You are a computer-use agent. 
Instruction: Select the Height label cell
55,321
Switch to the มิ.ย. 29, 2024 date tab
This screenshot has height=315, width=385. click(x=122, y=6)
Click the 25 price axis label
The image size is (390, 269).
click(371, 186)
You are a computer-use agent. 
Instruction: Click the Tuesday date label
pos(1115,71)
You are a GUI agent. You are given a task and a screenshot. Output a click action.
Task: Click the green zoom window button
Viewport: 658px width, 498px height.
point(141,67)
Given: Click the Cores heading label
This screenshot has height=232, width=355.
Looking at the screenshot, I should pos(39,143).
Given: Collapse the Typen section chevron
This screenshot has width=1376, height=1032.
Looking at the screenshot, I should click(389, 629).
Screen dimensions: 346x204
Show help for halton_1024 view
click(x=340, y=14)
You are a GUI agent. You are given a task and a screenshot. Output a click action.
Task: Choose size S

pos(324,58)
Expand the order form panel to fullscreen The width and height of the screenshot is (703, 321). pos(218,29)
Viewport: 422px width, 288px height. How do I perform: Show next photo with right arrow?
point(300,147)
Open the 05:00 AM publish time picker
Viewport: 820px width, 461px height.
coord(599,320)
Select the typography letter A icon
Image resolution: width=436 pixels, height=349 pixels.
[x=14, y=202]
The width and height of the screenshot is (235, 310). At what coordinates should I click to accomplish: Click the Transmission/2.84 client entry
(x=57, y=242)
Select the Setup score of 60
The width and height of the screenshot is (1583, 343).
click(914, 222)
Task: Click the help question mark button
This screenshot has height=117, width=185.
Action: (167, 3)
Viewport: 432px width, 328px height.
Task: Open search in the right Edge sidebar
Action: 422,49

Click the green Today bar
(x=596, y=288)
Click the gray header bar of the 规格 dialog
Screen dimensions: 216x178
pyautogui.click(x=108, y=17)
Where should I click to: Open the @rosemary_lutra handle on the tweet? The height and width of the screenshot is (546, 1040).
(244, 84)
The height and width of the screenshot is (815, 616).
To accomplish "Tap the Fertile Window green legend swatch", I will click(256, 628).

━━━━

**EXERCISE REQUIREMENTS**
Output the lines above as a numbered list, leaving out the blank lines.

**EXERCISE RESULT**
1. You are a computer-use agent. 
2. Instruction: Select the Height label cell
3. 55,321
4. Switch to the มิ.ย. 29, 2024 date tab
5. This screenshot has height=315, width=385. click(x=122, y=6)
6. Click the 25 price axis label
7. The image size is (390, 269).
8. click(371, 186)
9. You are a computer-use agent. 
10. Instruction: Click the Tuesday date label
11. pos(1115,71)
12. You are a GUI agent. You are given a task and a screenshot. Output a click action.
13. Task: Click the green zoom window button
14. Viewport: 658px width, 498px height.
15. point(141,67)
16. Given: Click the Cores heading label
17. This screenshot has height=232, width=355.
18. Looking at the screenshot, I should pos(39,143).
19. Given: Collapse the Typen section chevron
20. This screenshot has width=1376, height=1032.
21. Looking at the screenshot, I should click(389, 629).
22. Screen dimensions: 346x204
23. Show help for halton_1024 view
24. click(x=340, y=14)
25. You are a GUI agent. You are given a task and a screenshot. Output a click action.
26. Task: Choose size S
27. pos(324,58)
28. Expand the order form panel to fullscreen The width and height of the screenshot is (703, 321). pos(218,29)
29. Viewport: 422px width, 288px height. How do I perform: Show next photo with right arrow?
30. point(300,147)
31. Open the 05:00 AM publish time picker
32. Viewport: 820px width, 461px height.
33. coord(599,320)
34. Select the typography letter A icon
35. Image resolution: width=436 pixels, height=349 pixels.
36. [x=14, y=202]
37. The width and height of the screenshot is (235, 310). At what coordinates should I click to accomplish: Click the Transmission/2.84 client entry
38. (x=57, y=242)
39. Select the Setup score of 60
40. The width and height of the screenshot is (1583, 343).
41. click(914, 222)
42. Task: Click the help question mark button
43. This screenshot has height=117, width=185.
44. Action: (167, 3)
45. Viewport: 432px width, 328px height.
46. Task: Open search in the right Edge sidebar
47. Action: 422,49
48. Click the green Today bar
49. (x=596, y=288)
50. Click the gray header bar of the 规格 dialog
51. Screen dimensions: 216x178
52. pyautogui.click(x=108, y=17)
53. Where should I click to: Open the @rosemary_lutra handle on the tweet? The height and width of the screenshot is (546, 1040).
54. (244, 84)
55. The height and width of the screenshot is (815, 616).
56. To accomplish "Tap the Fertile Window green legend swatch", I will click(256, 628).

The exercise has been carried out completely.